The Senate’s proposed budget cuts were less severe than those proposed by the House on Tuesday. While the House’s budget would cut $5.5tn in spending over 10 years, the Senate’s would cut only $5.1tn.
As a result, under the Senate plan, the federal budget would only be balanced in 2025, one year later than the House plan.
The Senate plan also does not include controversial provisions to voucherize Medicare. Although this proposal is quite popular among conservatives, it is considered politically dangerous; a number of GOP senators in swing states are already concerned about their re-election prospects in 2016.
Congress has had great difficulty passing a budget in recent years and instead has funded the government through a series of continuing resolutions. In the unlikely event that a compromise can be reached that will satisfy both House and Senate Republicans, Barack Obama has repeatedly pledged to veto any bill that repeals the Affordable Care Act, his signature healthcare reform.
But if Republicans in both chambers do a reach a consensus on a budget, which would involve a number of difficult compromises on issues like defense spending, it would allow a bill to be passed via the “reconciliation” process.
Under Senate rules, this means a simple majority is needed and a budget can’t be filibustered and held to the 60-vote super majority threshold normally needed to end debate.
As a result, it would allow the GOP to claim that both chambers of Congress had supported the repeal of Obamacare and depict the White House as the only remaining obstacle to finally getting rid of the Affordable Care Act.
On Wednesday morning, Senate Majority Mitch McConnell offered his preview of the Senate budget.
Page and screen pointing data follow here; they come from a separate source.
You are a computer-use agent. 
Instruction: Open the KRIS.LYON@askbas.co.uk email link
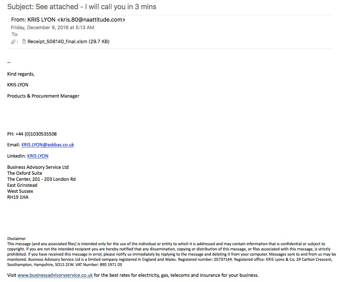click(x=48, y=145)
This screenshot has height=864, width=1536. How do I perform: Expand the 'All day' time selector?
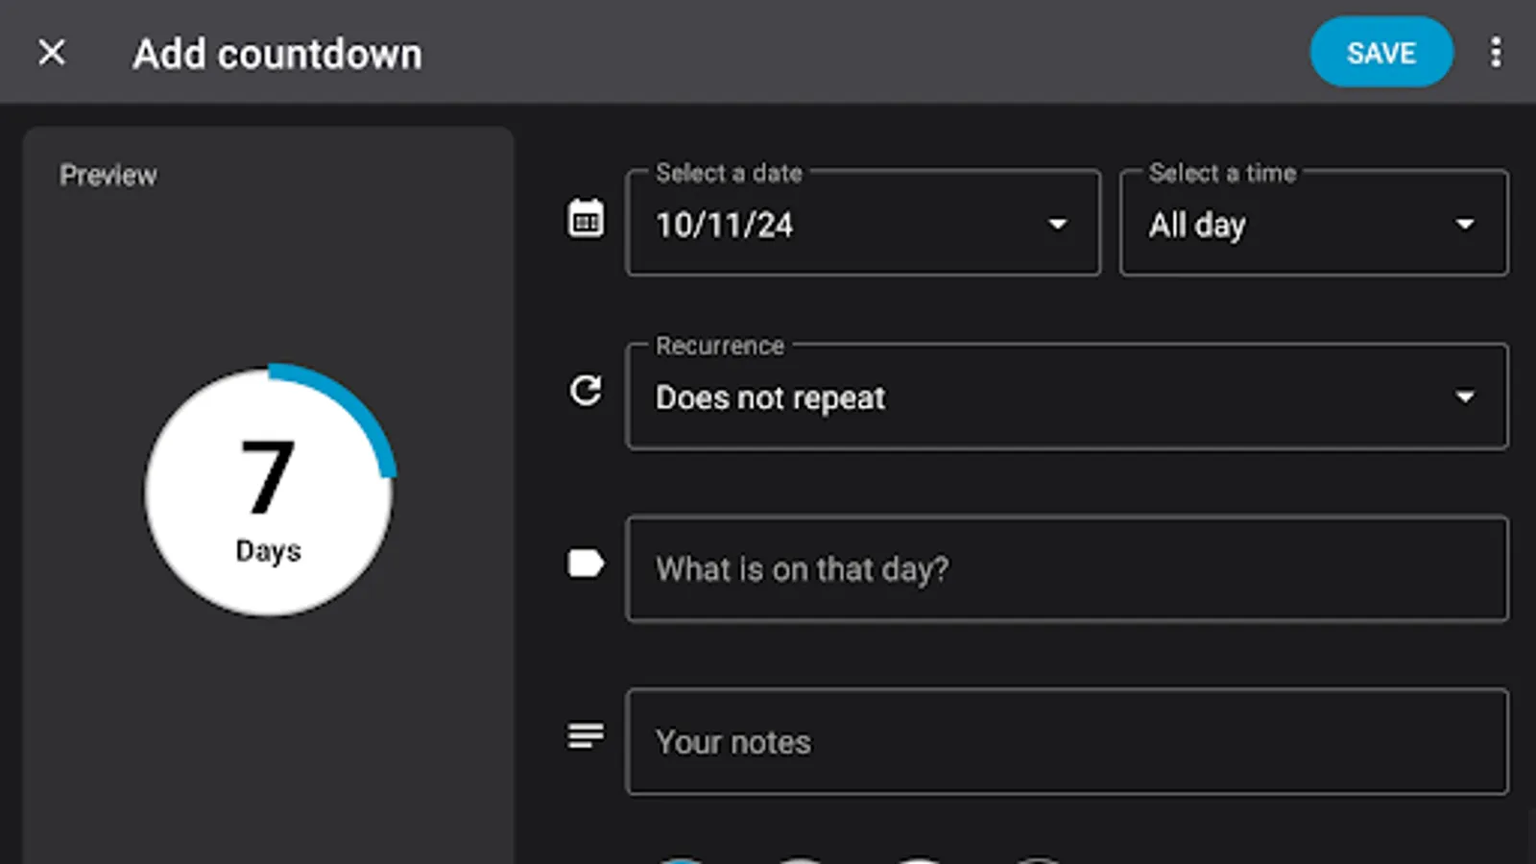click(1464, 225)
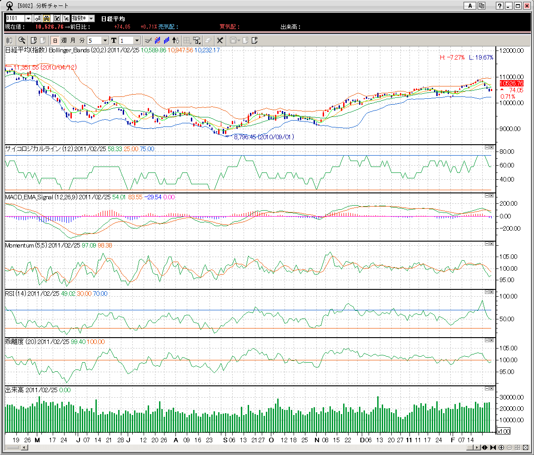Click the black X delete icon in toolbar
This screenshot has width=534, height=455.
[x=220, y=40]
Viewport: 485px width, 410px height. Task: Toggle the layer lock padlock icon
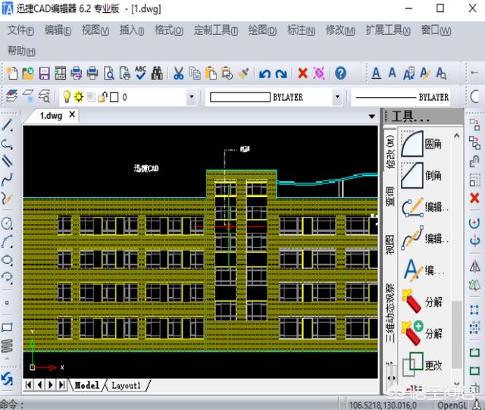(x=103, y=97)

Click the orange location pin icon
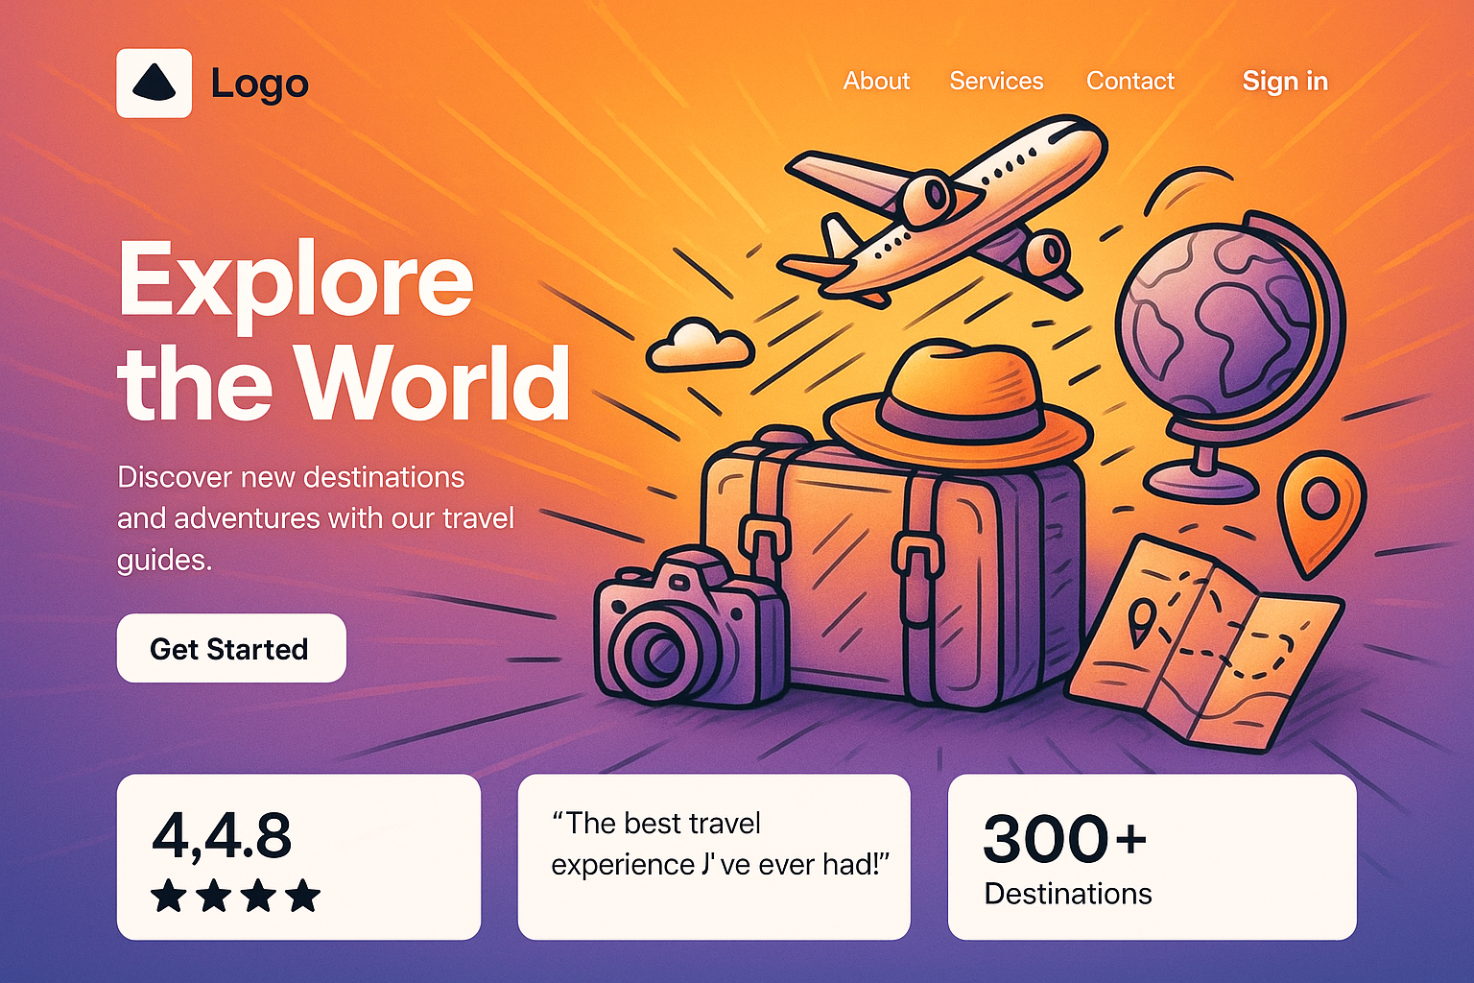point(1321,513)
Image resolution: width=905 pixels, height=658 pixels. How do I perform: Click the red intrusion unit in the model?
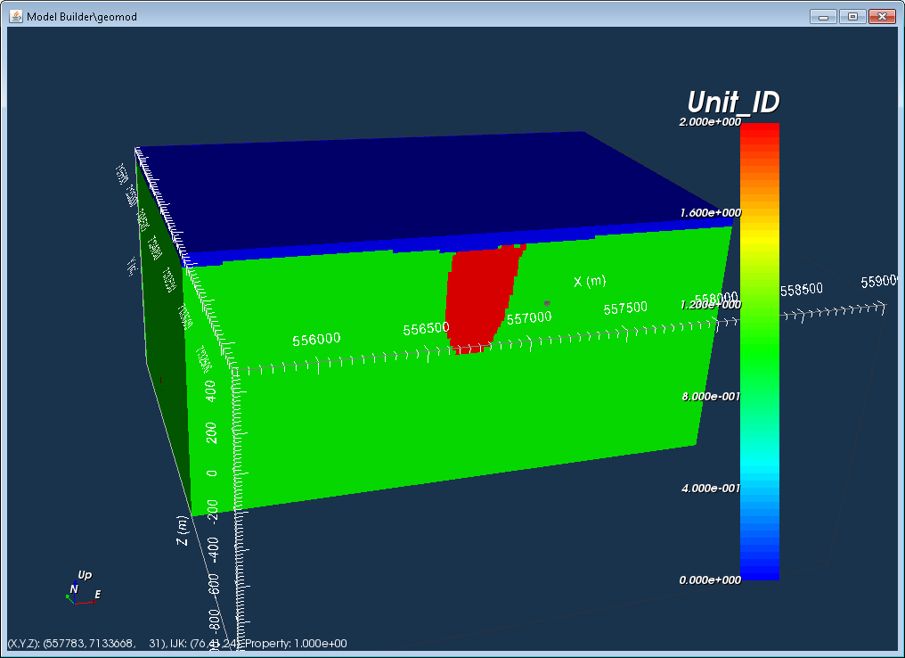point(483,298)
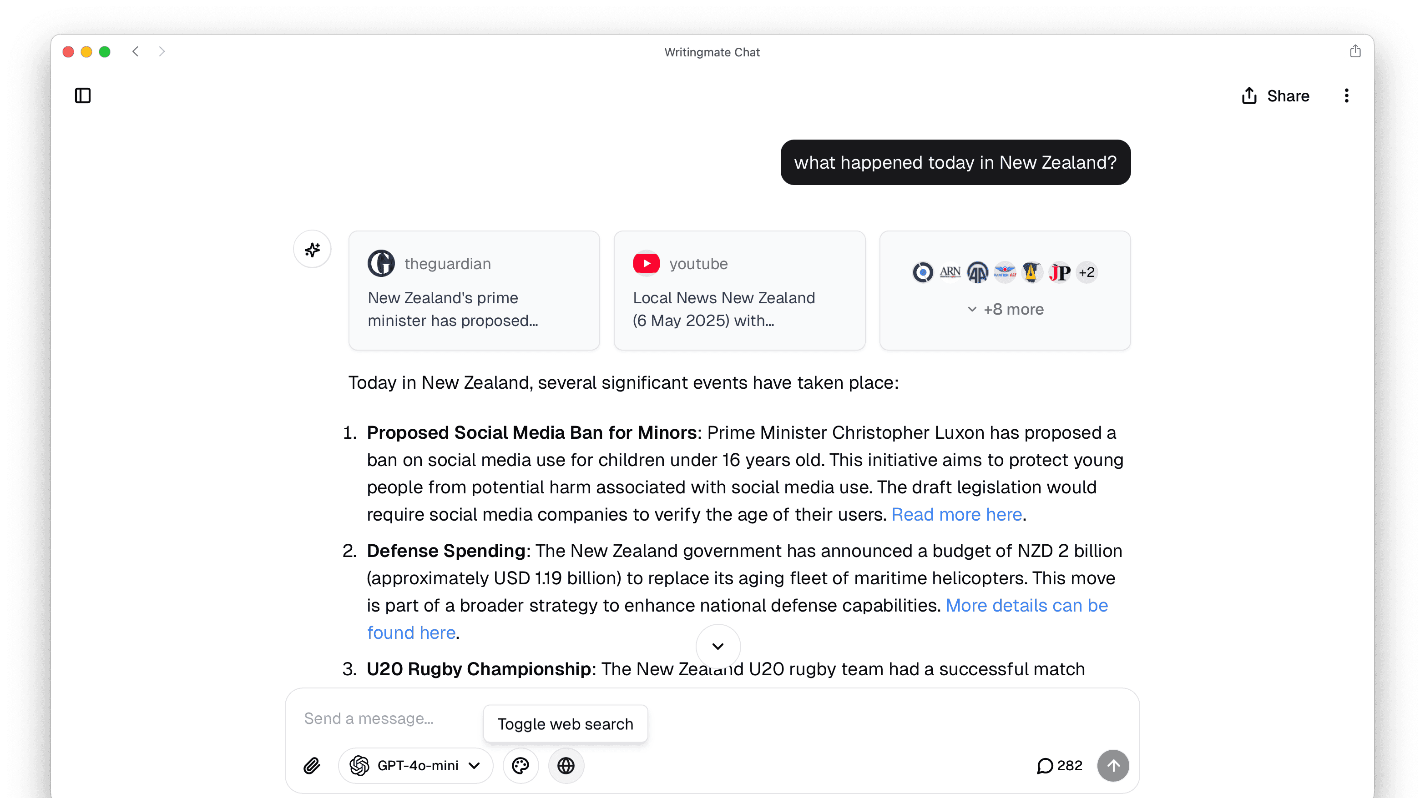Go back with the left arrow
1425x798 pixels.
pos(136,51)
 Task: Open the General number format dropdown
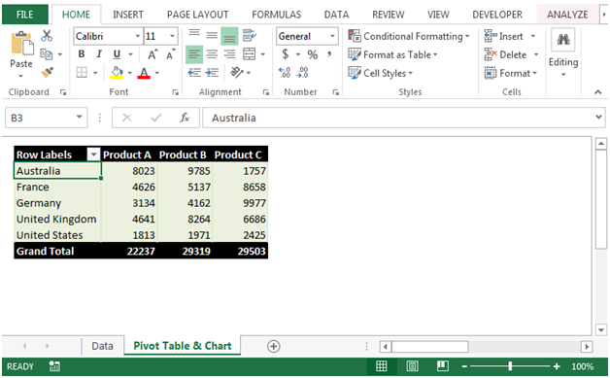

In a statement, the Kentucky Republican said the Senate budget “controls spending, reduces the deficit, and improves programs like Medicaid. It’s a budget that will support economic growth and more opportunity for hardworking families while protecting our most vulnerable. And it is a budget that would allow us to repeal and replace a program that hurts the middle class — Obamacare.”
Democrats declared the Senate budget dead on arrival. In a statement, Pennsylvania senator Bob Casey attacked the GOP’s plan as “equally as extreme as the one released by the House, and which doubles down on policies that will undercut the middle class and impede growth”.
These proposed congressional budgets come several weeks after the White House proposed its own budget in late February.
Like the GOP’s proposed budgets, the Obama administration’s $4tn proposal is very unlikely to become law.